* **Written exercise**
Can you rewrite the listing below with "location" changed to "position" everywhere it occurs, keeping every other word the same?

* **Input material**
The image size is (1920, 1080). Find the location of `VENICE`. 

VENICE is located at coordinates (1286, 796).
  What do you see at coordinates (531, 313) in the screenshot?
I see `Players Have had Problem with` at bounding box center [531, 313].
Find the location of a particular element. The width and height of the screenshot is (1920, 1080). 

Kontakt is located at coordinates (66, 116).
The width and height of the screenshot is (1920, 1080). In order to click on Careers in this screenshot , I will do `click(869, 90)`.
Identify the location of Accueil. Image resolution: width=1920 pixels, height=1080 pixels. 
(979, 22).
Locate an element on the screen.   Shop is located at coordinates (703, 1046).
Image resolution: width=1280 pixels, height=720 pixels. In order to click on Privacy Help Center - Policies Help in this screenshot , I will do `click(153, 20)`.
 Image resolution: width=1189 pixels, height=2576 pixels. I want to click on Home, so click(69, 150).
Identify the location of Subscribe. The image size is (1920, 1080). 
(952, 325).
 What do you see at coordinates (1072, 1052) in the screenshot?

* **Exercise response**
The image size is (1920, 1080). Find the position of `VENICE`. 

VENICE is located at coordinates (1286, 796).
  What do you see at coordinates (531, 313) in the screenshot?
I see `Players Have had Problem with` at bounding box center [531, 313].
Find the position of a particular element. The width and height of the screenshot is (1920, 1080). 

Kontakt is located at coordinates (66, 116).
The width and height of the screenshot is (1920, 1080). In order to click on Careers in this screenshot , I will do `click(869, 90)`.
Identify the position of Accueil. Image resolution: width=1920 pixels, height=1080 pixels. 
(979, 22).
Locate an element on the screen.   Shop is located at coordinates (703, 1046).
Image resolution: width=1280 pixels, height=720 pixels. In order to click on Privacy Help Center - Policies Help in this screenshot , I will do `click(153, 20)`.
 Image resolution: width=1189 pixels, height=2576 pixels. I want to click on Home, so click(69, 150).
Identify the position of Subscribe. The image size is (1920, 1080). 
(952, 325).
 What do you see at coordinates (1072, 1052) in the screenshot?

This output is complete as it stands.